[[ Entries provided, beginning ]]

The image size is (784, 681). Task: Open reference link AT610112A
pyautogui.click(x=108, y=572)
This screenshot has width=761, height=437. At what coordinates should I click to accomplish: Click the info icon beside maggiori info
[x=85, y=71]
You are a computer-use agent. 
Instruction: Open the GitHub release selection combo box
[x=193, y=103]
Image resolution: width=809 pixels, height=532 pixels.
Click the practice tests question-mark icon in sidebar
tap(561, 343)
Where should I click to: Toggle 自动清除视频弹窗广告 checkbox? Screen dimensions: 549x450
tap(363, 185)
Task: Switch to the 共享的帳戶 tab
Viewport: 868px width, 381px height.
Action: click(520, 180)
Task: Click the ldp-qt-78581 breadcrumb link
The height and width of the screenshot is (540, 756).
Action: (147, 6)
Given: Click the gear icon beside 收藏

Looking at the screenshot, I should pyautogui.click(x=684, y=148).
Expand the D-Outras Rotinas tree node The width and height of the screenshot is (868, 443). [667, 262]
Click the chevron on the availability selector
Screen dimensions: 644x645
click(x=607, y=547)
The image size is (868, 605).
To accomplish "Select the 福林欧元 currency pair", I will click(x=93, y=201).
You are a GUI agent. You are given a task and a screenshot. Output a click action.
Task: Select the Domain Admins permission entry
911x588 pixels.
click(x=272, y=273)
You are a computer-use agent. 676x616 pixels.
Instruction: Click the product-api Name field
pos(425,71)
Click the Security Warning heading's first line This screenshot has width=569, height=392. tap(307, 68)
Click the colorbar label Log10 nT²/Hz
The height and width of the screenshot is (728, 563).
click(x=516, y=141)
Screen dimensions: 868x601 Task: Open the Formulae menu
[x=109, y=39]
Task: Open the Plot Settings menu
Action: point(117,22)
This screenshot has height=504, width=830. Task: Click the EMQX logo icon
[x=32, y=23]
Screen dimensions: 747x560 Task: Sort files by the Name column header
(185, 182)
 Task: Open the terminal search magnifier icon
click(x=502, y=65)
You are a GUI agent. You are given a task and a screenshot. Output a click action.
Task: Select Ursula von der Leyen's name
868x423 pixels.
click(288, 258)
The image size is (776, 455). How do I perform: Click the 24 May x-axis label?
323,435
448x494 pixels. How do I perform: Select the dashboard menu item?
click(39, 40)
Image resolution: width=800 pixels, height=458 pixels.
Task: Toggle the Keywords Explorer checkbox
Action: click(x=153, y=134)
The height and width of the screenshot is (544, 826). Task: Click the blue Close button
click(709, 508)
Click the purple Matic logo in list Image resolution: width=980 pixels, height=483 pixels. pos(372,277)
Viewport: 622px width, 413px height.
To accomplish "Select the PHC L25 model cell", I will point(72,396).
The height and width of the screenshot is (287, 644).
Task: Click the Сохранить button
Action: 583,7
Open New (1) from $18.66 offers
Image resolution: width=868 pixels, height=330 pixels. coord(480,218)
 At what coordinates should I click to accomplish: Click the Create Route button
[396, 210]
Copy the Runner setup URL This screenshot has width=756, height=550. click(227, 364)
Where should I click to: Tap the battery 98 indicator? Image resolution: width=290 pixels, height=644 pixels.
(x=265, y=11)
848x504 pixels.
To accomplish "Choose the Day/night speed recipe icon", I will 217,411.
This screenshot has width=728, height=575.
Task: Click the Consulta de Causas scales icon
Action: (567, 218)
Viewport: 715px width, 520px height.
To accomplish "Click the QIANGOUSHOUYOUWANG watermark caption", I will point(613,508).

[[ Entries provided, end ]]

Start at the line with "The image size is (776, 455)." and stop at the end of the records. Write those lines out exactly and add nothing.

**Reply to the exercise:**
The image size is (776, 455). How do I perform: Click the 24 May x-axis label?
323,435
448x494 pixels. How do I perform: Select the dashboard menu item?
click(39, 40)
Image resolution: width=800 pixels, height=458 pixels.
Task: Toggle the Keywords Explorer checkbox
Action: click(x=153, y=134)
The height and width of the screenshot is (544, 826). Task: Click the blue Close button
click(709, 508)
Click the purple Matic logo in list Image resolution: width=980 pixels, height=483 pixels. pos(372,277)
Viewport: 622px width, 413px height.
To accomplish "Select the PHC L25 model cell", I will point(72,396).
The height and width of the screenshot is (287, 644).
Task: Click the Сохранить button
Action: 583,7
Open New (1) from $18.66 offers
Image resolution: width=868 pixels, height=330 pixels. coord(480,218)
 At what coordinates should I click to accomplish: Click the Create Route button
[396, 210]
Copy the Runner setup URL This screenshot has width=756, height=550. click(227, 364)
Where should I click to: Tap the battery 98 indicator? Image resolution: width=290 pixels, height=644 pixels.
(x=265, y=11)
848x504 pixels.
To accomplish "Choose the Day/night speed recipe icon", I will 217,411.
This screenshot has width=728, height=575.
Task: Click the Consulta de Causas scales icon
Action: (567, 218)
Viewport: 715px width, 520px height.
To accomplish "Click the QIANGOUSHOUYOUWANG watermark caption", I will point(613,508).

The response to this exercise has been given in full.